Can you describe your research career path that led you to ISIR?
Silvia Tulli: “My research focuses on learning challenges in robotics. I aim to contribute to physically intelligent systems that collaborate seamlessly with humans. During my PhD, thanks to one of my thesis supervisors, I was introduced to inverse reinforcement learning approaches. I then began to wonder how to integrate information about causal relationships into demonstration learning approaches. The goal was to develop a form of learning that could resemble “why should I do this” rather than simply learning a mapping or reward function that describes the relationship between states and actions. My idea was to use explanation as a learning signal for agents. So I studied both how to generate these explanations, for example via explainable AI, and how to exploit them in robotic learning.
During my postdoctoral research, I expanded this interest to other approaches to interactive robotic learning. I ultimately worked on policy planning in situations where two agents do not share the same model of the task. Subsequently, I worked as a researcher for a company on multimodal machine learning for modelling human biometric responses.”
What struck you most during your first experience at ISIR?
S.T.: “What struck me most were the efforts that some people made to include me, as well as the truly brilliant people I met. The first time I came to ISIR was as part of a European project. I was impressed by the campus (the view from the Zamansky Tower helped!), by the diversity and number of people in the laboratory, and by its central role in the European project and beyond.
Even when I returned later for an exchange programme – a very strange period, as the Covid pandemic began a month and a half after my arrival and continued intermittently for two years – this impression was confirmed. I remember very well that Awatef Barra, even though I spoke hardly any French, helped me understand how things worked.”
You have just been appointed Associate Professor of AI for Robotics (congratulations!).

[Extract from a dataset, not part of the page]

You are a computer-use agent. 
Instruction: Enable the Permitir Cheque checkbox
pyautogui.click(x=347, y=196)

How did you find participating in the competition?
S.T.: “Honestly, I knew the competition was very tough, so I worked hard. During the application period, I was working at a company, which made it difficult to juggle meetings with various people from the university and laboratories and attend the audition during my lunch break.

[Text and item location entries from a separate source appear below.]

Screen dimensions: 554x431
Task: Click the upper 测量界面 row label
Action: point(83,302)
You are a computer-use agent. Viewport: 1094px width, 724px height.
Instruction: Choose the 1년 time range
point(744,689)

I received a lot of support, and many people reviewed my project and listened to my presentation for the audition. I also benefited from the valuable insights of several colleagues when I had questions about my professional development.”
What projects do you plan to carry out in the laboratory?
S.T.: “I would like to continue my research on inferring implicit goals when two agents do not share the same task model. I am focusing on sequential decisions using reinforcement learning, imitation learning and deep learning approaches, within the framework of Markov Decision Processes (MDPs) and beyond when the problem requires it. This research is necessary for systems to adapt to disturbances from other agents and their variability.
Applications include multi-agent coordination in robotics, explainable AI to model what the user knows about the system, or, if I may broaden the concept, precision medicine to determine optimal therapeutic sequences based on patients’ genomic profiles.
In all these cases, we have to make assumptions about partially observable models, always favouring evaluation under real conditions, and that is precisely what I find most exciting at the moment.”